Re: [PATCH v4] scsi: libsas: Fix the failure of adding phy with zero-address to port

From: John Garry
Date: Wed Nov 29 2023 - 07:55:05 EST


On 28/11/2023 03:45, yangxingui wrote:

On 2023/11/28 3:28, John Garry wrote:
On 24/11/2023 02:27, yangxingui wrote:
We already do this in sas_ex_join_wide_port(), right?
No, If the addr of ex_phy matches dev->parent, sas_ex_join_wide_port() will not be called, but sas_add_parent_port() will be called  as follows:
static int sas_ex_discover_dev(struct domain_device *dev, int phy_id)
{
         struct expander_device *ex = &dev->ex_dev;
         struct ex_phy *ex_phy = &ex->ex_phy[phy_id];
         struct domain_device *child = NULL;
         int res = 0;

     <...>
         /* Parent and domain coherency */
         if (!dev->parent && sas_phy_match_port_addr(dev->port, ex_phy)) {
                 sas_add_parent_port(dev, phy_id);
                 return 0;
         }
         if (dev->parent && sas_phy_match_dev_addr(dev->parent, ex_phy)) {
                 sas_add_parent_port(dev, phy_id);
                 if (ex_phy->routing_attr == TABLE_ROUTING)
                         sas_configure_phy(dev, phy_id, dev->port->sas_addr, 1);
                 return 0;
         }
     <...>
}


I am not saying that what we do now does not have a problem - I am just trying to understand what currently happens

ok, because ex_phy->port is not set when calling sas_add_parent_port(), when deleting phy from the parent wide port, it is not removed from the phy_list of the parent wide port as follows:
static void sas_unregister_devs_sas_addr(struct domain_device *parent,
                                          int phy_id, bool last)
{
     <...>
     // Since ex_phy->port is not set, this branch will not be enter

But then how does this ever work? It is because we follow path sas_rediscover_dev() -> sas_discover_new() -> sas_ex_discover_devices() -> sas_ex_discover_dev() -> sas_add_parent_port(), and not sas_rediscover_dev() -> sas_discover_new() -> sas_ex_join_wide_port()? If so, is that because ephy->sas_attached_phy == 0 in sas_discover_new() -> sas_ex_join_wide_port() and it fails?

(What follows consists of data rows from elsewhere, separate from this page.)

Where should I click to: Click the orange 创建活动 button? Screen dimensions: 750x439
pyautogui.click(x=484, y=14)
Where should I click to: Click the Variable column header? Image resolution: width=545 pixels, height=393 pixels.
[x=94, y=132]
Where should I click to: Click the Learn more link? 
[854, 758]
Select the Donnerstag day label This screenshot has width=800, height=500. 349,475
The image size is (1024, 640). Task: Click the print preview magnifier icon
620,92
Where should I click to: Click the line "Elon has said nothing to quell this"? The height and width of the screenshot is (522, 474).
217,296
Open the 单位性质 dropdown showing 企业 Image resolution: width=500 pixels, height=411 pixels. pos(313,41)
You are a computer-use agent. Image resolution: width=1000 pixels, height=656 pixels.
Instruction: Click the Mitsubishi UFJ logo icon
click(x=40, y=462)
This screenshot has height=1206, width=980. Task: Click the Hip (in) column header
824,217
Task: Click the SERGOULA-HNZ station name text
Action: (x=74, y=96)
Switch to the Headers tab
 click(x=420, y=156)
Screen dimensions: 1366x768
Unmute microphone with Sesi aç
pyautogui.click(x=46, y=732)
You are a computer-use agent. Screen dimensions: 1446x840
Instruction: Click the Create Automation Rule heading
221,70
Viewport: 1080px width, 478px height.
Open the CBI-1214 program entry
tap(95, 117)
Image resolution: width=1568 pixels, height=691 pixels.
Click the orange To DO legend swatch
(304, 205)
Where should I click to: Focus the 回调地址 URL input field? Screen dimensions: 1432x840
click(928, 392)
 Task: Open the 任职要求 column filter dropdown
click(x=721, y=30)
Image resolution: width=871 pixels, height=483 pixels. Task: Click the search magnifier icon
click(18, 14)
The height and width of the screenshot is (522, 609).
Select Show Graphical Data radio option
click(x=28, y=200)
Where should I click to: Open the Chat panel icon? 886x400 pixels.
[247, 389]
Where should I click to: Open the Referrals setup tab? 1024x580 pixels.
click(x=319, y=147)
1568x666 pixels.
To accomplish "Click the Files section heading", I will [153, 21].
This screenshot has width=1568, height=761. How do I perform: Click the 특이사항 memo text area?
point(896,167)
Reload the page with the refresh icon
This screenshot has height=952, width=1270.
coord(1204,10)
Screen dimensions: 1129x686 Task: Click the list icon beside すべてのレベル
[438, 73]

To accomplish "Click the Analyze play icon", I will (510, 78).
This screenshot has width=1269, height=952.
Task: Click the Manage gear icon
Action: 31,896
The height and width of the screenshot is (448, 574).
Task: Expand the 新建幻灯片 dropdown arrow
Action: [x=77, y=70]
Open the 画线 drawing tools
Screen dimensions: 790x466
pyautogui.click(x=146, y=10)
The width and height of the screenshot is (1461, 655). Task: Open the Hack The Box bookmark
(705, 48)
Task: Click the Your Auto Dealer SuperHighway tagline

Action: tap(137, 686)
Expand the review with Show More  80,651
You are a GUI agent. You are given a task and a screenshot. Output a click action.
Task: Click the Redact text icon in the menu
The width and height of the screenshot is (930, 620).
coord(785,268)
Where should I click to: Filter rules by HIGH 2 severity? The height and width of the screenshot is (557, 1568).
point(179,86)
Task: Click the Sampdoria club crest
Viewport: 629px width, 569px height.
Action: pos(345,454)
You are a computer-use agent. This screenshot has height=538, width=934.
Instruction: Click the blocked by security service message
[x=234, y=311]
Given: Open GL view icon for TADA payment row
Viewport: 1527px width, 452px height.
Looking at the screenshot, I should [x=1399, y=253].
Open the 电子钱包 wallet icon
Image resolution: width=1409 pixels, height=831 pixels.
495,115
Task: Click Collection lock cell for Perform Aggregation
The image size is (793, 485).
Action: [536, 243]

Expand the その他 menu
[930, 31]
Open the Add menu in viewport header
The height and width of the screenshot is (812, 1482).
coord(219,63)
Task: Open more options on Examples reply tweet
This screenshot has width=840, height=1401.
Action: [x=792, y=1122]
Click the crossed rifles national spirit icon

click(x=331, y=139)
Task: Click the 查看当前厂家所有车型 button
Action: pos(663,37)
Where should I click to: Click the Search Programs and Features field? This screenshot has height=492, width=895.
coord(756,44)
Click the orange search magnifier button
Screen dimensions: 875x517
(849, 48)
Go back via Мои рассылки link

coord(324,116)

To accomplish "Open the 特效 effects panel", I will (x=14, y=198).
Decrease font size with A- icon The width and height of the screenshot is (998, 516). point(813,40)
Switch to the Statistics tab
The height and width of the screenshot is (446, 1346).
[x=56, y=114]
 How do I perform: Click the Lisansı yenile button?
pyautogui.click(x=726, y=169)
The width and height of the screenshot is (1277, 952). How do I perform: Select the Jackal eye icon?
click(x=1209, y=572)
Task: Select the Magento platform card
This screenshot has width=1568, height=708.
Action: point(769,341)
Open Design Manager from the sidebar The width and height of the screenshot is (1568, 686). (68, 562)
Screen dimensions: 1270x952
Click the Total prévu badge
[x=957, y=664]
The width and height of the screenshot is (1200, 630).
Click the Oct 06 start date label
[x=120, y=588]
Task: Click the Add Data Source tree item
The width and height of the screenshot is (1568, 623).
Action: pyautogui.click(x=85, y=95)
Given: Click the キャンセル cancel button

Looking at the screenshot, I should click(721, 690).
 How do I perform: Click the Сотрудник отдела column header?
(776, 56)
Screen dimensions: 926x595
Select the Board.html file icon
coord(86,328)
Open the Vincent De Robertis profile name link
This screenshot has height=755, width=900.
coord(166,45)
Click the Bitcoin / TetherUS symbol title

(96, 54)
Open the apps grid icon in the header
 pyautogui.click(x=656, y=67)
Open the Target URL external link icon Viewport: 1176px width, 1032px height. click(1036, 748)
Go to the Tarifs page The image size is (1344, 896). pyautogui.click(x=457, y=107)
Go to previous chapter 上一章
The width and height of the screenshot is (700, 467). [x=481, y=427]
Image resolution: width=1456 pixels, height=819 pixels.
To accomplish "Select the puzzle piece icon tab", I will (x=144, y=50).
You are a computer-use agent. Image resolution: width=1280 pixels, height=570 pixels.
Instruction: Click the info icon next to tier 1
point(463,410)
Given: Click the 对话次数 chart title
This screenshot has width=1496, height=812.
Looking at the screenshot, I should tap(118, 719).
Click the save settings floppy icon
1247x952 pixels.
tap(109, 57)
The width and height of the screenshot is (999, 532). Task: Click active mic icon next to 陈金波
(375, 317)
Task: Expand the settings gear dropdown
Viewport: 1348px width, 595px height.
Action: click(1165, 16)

BTW, about something mentioned earlier - adding the phy19 with SAS_ADDR

Yes,
For phy19, when the phy is attached and added to the parent wide port, the path is:
sas_rediscover()
    ->sas_discover_new()
        ->sas_ex_discover_devices()
            ->sas_ex_discover_dev()
                -> sas_add_parent_port().

ok, so then the change to set ex_phy->port = ex->parent_port looks ok. Maybe we can put this in a helper with the sas_port_add_phy() call, as it is duplicated in sas_ex_join_wide_port()

Do we also need to set ex_phy->phy_state (like sas_ex_join_wide_port())?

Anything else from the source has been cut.